Most recently, years of government neglect culminated in provinces pleading with each other for nurses and, as a stopgap measure, employing staff who lacked specialized skills.
In Manitoba, the COVID-19 pandemic made the existing nurse shortage worse. As of mid-2021, there were double-digit nurse vacancy rates in all health regions; 75 per cent of rural health regions had nurse vacancy rates of 20 per cent or more, while in the urban regions, the Winnipeg Regional Health Authority vacancy rate was more than 17 per cent and the Shared Health vacancy rate was 19 per cent, exceeding the maximum rate the government had deemed "acceptable."
With ICUs overflowing and insufficient staff, more than 50 Manitobans had to be transported to neighbouring provinces to receive care. In a recent vote, Manitoba nurses voted in favour of strike action, with retention and recruitment as a top priority in bargaining.
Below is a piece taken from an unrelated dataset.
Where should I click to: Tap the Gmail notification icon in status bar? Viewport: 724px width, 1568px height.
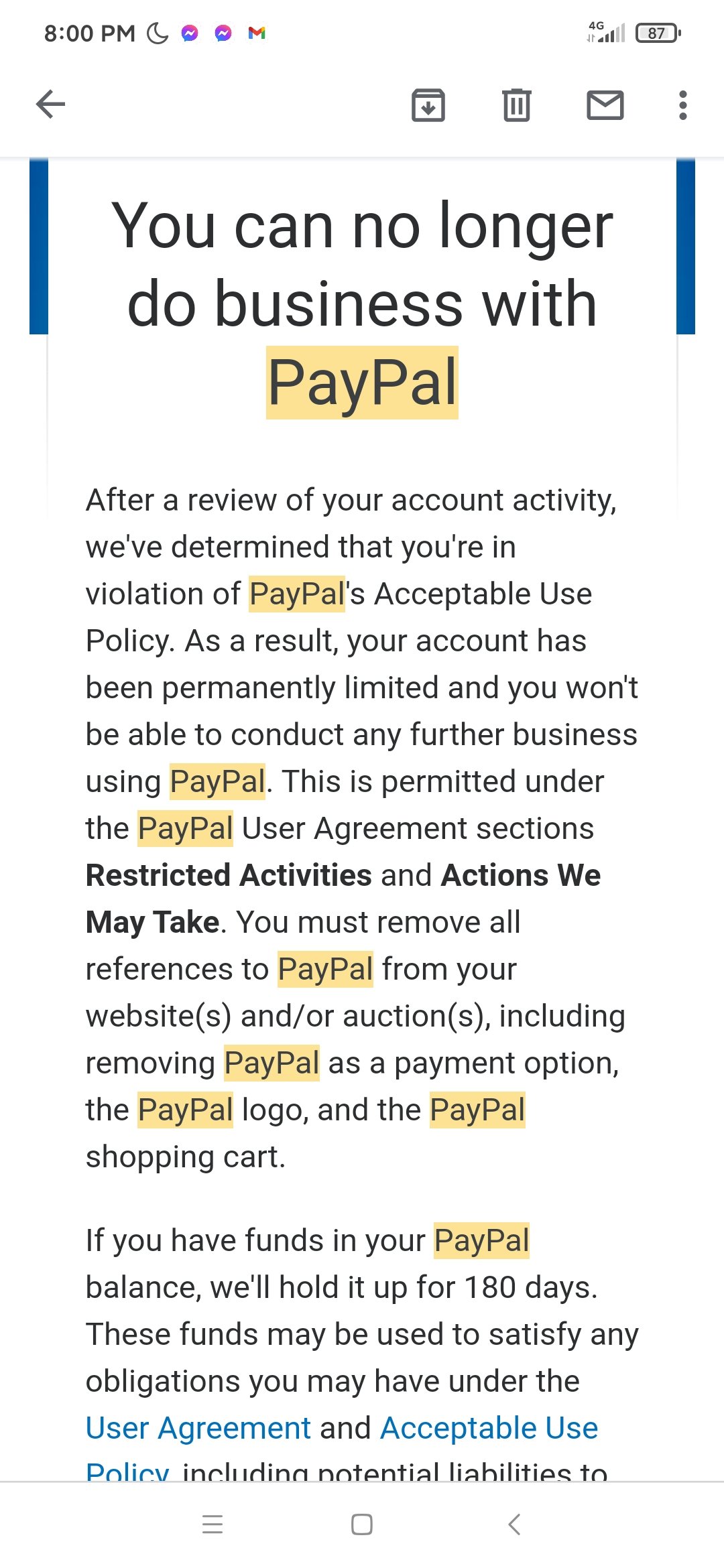tap(257, 33)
While politicians applauded nurses when the cameras were rolling, many undermined them behind the scenes. With COVID-19 not even in the rear-view mirror, some provinces are already looking to balance their budgets on the backs of nurses, through wage freezes, rollbacks and layoffs.
As nurses, we want to give our patients the care they deserve, we want to be safe when we go to work, and we want to be treated fairly by our governments and employers.
On Sept. 17, nurses will rally in Manitoba and across Canada to demand the transformative change needed to make the health-care system better for everyone. Our universal, publicly funded health-care system has long been a source of national pride; we hope all Canadians will stand with us to fight the erosion of this important national treasure.
Linda Silas is a registered nurse and president of the Canadian Federation of Nurses Unions. Darlene Jackson is a registered nurse and president of the Manitoba Nurses Union.